**BRIEF:**
Extract all lines that hold "each" from the records below.

_ _ _ _ _

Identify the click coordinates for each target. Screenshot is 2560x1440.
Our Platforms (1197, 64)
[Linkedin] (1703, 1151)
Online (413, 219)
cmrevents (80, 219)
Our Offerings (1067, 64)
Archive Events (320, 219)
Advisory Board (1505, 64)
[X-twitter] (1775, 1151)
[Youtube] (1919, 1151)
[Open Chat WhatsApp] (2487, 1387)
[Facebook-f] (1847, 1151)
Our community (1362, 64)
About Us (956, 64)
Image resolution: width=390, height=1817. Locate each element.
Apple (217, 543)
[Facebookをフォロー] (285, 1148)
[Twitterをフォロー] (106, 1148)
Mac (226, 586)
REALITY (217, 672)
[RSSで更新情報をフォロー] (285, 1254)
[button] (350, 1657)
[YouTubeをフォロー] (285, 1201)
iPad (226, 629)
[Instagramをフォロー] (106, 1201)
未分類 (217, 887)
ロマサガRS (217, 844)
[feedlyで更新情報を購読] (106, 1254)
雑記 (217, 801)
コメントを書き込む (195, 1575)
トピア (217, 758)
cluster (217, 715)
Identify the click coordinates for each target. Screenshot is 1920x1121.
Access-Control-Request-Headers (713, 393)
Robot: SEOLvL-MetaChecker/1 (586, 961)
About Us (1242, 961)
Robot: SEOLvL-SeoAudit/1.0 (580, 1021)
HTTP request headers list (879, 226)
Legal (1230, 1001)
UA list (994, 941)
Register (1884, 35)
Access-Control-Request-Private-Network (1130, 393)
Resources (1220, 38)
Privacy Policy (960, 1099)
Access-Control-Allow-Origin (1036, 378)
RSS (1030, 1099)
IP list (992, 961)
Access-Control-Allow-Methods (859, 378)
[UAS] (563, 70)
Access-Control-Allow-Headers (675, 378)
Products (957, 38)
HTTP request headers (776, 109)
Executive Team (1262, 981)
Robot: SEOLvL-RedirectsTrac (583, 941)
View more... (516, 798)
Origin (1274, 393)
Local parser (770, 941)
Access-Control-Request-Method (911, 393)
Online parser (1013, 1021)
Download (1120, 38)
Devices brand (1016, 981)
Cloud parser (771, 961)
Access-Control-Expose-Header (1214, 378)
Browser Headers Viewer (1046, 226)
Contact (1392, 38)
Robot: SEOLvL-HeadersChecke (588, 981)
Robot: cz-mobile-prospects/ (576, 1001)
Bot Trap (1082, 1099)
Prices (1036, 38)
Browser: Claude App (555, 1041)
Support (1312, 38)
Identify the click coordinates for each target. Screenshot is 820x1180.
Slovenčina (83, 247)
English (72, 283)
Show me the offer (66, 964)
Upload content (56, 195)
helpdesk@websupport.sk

_ _ _ _ _

**TASK RESPONSE:**
Identify the click coordinates for each target. Screenshot is 2560x1440.
Image resolution: width=390, height=1817. Locate each element.
Identify the click coordinates for each target. Screenshot is 1920x1121.
Identify the click coordinates for each target. Screenshot is 820x1180.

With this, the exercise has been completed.